CHALLENGE: Replace every "Where should I click to" in the items below with "Where do I click to", leaving everything else unchanged.

* Begin THE RECORDS *

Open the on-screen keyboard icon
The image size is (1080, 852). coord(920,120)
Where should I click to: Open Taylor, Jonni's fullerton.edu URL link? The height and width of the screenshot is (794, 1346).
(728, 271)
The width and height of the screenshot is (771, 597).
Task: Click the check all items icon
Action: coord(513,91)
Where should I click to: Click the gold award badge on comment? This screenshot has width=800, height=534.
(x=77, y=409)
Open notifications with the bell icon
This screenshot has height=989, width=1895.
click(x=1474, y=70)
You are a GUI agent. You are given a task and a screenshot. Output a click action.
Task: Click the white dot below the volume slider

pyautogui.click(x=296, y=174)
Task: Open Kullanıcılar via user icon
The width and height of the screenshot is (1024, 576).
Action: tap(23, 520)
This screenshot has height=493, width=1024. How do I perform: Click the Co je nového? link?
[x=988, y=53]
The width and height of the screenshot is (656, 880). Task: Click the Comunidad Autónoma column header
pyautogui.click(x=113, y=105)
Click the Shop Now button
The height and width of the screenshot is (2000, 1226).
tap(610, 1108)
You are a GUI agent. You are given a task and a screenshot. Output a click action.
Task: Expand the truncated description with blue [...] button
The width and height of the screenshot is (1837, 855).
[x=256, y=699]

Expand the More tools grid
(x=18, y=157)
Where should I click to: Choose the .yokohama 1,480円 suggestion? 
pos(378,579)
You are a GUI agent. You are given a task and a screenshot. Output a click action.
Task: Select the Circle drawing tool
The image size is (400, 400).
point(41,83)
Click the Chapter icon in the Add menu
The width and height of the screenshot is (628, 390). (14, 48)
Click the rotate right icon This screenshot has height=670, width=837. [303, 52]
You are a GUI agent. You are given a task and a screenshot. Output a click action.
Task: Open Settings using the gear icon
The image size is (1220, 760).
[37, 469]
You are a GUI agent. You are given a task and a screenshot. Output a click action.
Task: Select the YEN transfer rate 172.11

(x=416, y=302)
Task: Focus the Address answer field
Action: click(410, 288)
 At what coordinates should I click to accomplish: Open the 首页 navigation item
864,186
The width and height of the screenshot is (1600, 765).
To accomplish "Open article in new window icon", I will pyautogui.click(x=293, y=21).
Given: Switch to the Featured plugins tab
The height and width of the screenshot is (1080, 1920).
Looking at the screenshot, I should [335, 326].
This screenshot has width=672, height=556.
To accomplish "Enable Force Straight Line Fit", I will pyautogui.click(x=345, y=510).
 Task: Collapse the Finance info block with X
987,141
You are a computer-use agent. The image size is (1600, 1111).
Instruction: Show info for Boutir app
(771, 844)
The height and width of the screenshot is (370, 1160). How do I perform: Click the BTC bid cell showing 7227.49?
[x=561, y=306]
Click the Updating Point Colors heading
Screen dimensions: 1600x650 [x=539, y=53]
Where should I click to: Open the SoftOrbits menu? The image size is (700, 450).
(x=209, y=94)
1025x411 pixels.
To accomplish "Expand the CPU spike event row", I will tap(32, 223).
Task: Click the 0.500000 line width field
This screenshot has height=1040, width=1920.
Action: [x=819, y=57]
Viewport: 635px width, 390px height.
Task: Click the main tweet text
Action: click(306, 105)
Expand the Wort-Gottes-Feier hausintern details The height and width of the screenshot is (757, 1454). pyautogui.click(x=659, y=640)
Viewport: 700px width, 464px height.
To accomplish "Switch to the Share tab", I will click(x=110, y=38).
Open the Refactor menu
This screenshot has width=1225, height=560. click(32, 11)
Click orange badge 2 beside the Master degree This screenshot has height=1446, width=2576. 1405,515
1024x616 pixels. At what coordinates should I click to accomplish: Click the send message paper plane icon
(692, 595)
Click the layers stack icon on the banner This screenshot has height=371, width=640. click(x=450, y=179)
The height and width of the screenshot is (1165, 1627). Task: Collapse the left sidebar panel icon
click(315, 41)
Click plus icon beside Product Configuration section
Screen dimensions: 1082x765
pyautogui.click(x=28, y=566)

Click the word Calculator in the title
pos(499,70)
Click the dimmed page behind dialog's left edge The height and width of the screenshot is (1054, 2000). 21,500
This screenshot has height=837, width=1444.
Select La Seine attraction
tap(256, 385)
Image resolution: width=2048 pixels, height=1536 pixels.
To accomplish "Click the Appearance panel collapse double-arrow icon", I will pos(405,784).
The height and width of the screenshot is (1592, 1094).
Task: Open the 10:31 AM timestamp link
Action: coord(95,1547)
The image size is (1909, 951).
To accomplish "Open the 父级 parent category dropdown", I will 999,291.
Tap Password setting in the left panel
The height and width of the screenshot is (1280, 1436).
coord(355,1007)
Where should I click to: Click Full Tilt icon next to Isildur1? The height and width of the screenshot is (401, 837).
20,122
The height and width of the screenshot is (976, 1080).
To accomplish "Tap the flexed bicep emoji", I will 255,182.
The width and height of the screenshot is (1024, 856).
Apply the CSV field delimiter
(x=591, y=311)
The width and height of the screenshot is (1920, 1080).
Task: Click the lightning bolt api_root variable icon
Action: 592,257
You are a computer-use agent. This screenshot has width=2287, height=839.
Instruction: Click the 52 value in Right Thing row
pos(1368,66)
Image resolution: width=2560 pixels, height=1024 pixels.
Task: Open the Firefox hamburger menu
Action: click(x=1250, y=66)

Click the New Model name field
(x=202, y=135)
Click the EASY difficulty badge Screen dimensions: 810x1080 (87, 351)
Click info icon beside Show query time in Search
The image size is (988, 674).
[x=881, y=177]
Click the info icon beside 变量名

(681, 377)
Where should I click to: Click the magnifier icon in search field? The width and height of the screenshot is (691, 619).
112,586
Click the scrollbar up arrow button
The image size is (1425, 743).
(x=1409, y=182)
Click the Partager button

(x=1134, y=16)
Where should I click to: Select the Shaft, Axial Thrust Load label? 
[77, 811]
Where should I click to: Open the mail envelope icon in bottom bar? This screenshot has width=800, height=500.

* End THE RECORDS *

SOLUTION FOR THIS PROBLEM:
Open the on-screen keyboard icon
The image size is (1080, 852). coord(920,120)
Where do I click to: Open Taylor, Jonni's fullerton.edu URL link? The height and width of the screenshot is (794, 1346).
(728, 271)
The width and height of the screenshot is (771, 597).
Task: Click the check all items icon
Action: coord(513,91)
Where do I click to: Click the gold award badge on comment? This screenshot has width=800, height=534.
(x=77, y=409)
Open notifications with the bell icon
This screenshot has height=989, width=1895.
click(x=1474, y=70)
You are a GUI agent. You are given a task and a screenshot. Output a click action.
Task: Click the white dot below the volume slider

pyautogui.click(x=296, y=174)
Task: Open Kullanıcılar via user icon
The width and height of the screenshot is (1024, 576).
Action: tap(23, 520)
This screenshot has height=493, width=1024. How do I perform: Click the Co je nového? link?
[x=988, y=53]
The width and height of the screenshot is (656, 880). Task: Click the Comunidad Autónoma column header
pyautogui.click(x=113, y=105)
Click the Shop Now button
The height and width of the screenshot is (2000, 1226).
tap(610, 1108)
You are a GUI agent. You are given a task and a screenshot. Output a click action.
Task: Expand the truncated description with blue [...] button
The width and height of the screenshot is (1837, 855).
[x=256, y=699]

Expand the More tools grid
(x=18, y=157)
Where do I click to: Choose the .yokohama 1,480円 suggestion? 
pos(378,579)
You are a GUI agent. You are given a task and a screenshot. Output a click action.
Task: Select the Circle drawing tool
The image size is (400, 400).
point(41,83)
Click the Chapter icon in the Add menu
The width and height of the screenshot is (628, 390). (14, 48)
Click the rotate right icon This screenshot has height=670, width=837. [303, 52]
You are a GUI agent. You are given a task and a screenshot. Output a click action.
Task: Open Settings using the gear icon
The image size is (1220, 760).
[37, 469]
You are a GUI agent. You are given a task and a screenshot. Output a click action.
Task: Select the YEN transfer rate 172.11

(x=416, y=302)
Task: Focus the Address answer field
Action: click(410, 288)
 At what coordinates should I click to accomplish: Open the 首页 navigation item
864,186
The width and height of the screenshot is (1600, 765).
To accomplish "Open article in new window icon", I will pyautogui.click(x=293, y=21).
Given: Switch to the Featured plugins tab
The height and width of the screenshot is (1080, 1920).
Looking at the screenshot, I should [335, 326].
This screenshot has width=672, height=556.
To accomplish "Enable Force Straight Line Fit", I will pyautogui.click(x=345, y=510).
 Task: Collapse the Finance info block with X
987,141
You are a computer-use agent. The image size is (1600, 1111).
Instruction: Show info for Boutir app
(771, 844)
The height and width of the screenshot is (370, 1160). How do I perform: Click the BTC bid cell showing 7227.49?
[x=561, y=306]
Click the Updating Point Colors heading
Screen dimensions: 1600x650 [x=539, y=53]
Where do I click to: Open the SoftOrbits menu? The image size is (700, 450).
(x=209, y=94)
1025x411 pixels.
To accomplish "Expand the CPU spike event row", I will tap(32, 223).
Task: Click the 0.500000 line width field
This screenshot has height=1040, width=1920.
Action: [x=819, y=57]
Viewport: 635px width, 390px height.
Task: Click the main tweet text
Action: click(306, 105)
Expand the Wort-Gottes-Feier hausintern details The height and width of the screenshot is (757, 1454). pyautogui.click(x=659, y=640)
Viewport: 700px width, 464px height.
To accomplish "Switch to the Share tab", I will click(x=110, y=38).
Open the Refactor menu
This screenshot has width=1225, height=560. click(32, 11)
Click orange badge 2 beside the Master degree This screenshot has height=1446, width=2576. 1405,515
1024x616 pixels. At what coordinates should I click to accomplish: Click the send message paper plane icon
(692, 595)
Click the layers stack icon on the banner This screenshot has height=371, width=640. click(x=450, y=179)
The height and width of the screenshot is (1165, 1627). Task: Collapse the left sidebar panel icon
click(315, 41)
Click plus icon beside Product Configuration section
Screen dimensions: 1082x765
pyautogui.click(x=28, y=566)

Click the word Calculator in the title
pos(499,70)
Click the dimmed page behind dialog's left edge The height and width of the screenshot is (1054, 2000). 21,500
This screenshot has height=837, width=1444.
Select La Seine attraction
tap(256, 385)
Image resolution: width=2048 pixels, height=1536 pixels.
To accomplish "Click the Appearance panel collapse double-arrow icon", I will pos(405,784).
The height and width of the screenshot is (1592, 1094).
Task: Open the 10:31 AM timestamp link
Action: coord(95,1547)
The image size is (1909, 951).
To accomplish "Open the 父级 parent category dropdown", I will 999,291.
Tap Password setting in the left panel
The height and width of the screenshot is (1280, 1436).
coord(355,1007)
Where do I click to: Click Full Tilt icon next to Isildur1? The height and width of the screenshot is (401, 837).
20,122
The height and width of the screenshot is (976, 1080).
To accomplish "Tap the flexed bicep emoji", I will 255,182.
The width and height of the screenshot is (1024, 856).
Apply the CSV field delimiter
(x=591, y=311)
The width and height of the screenshot is (1920, 1080).
Task: Click the lightning bolt api_root variable icon
Action: 592,257
You are a computer-use agent. This screenshot has width=2287, height=839.
Instruction: Click the 52 value in Right Thing row
pos(1368,66)
Image resolution: width=2560 pixels, height=1024 pixels.
Task: Open the Firefox hamburger menu
Action: click(x=1250, y=66)

Click the New Model name field
(x=202, y=135)
Click the EASY difficulty badge Screen dimensions: 810x1080 (87, 351)
Click info icon beside Show query time in Search
The image size is (988, 674).
[x=881, y=177]
Click the info icon beside 变量名

(681, 377)
Where do I click to: Click the magnifier icon in search field? The width and height of the screenshot is (691, 619).
112,586
Click the scrollbar up arrow button
The image size is (1425, 743).
(x=1409, y=182)
Click the Partager button

(x=1134, y=16)
Where do I click to: Select the Shaft, Axial Thrust Load label? 
[77, 811]
Where do I click to: Open the mail envelope icon in bottom bar? This screenshot has width=800, height=500.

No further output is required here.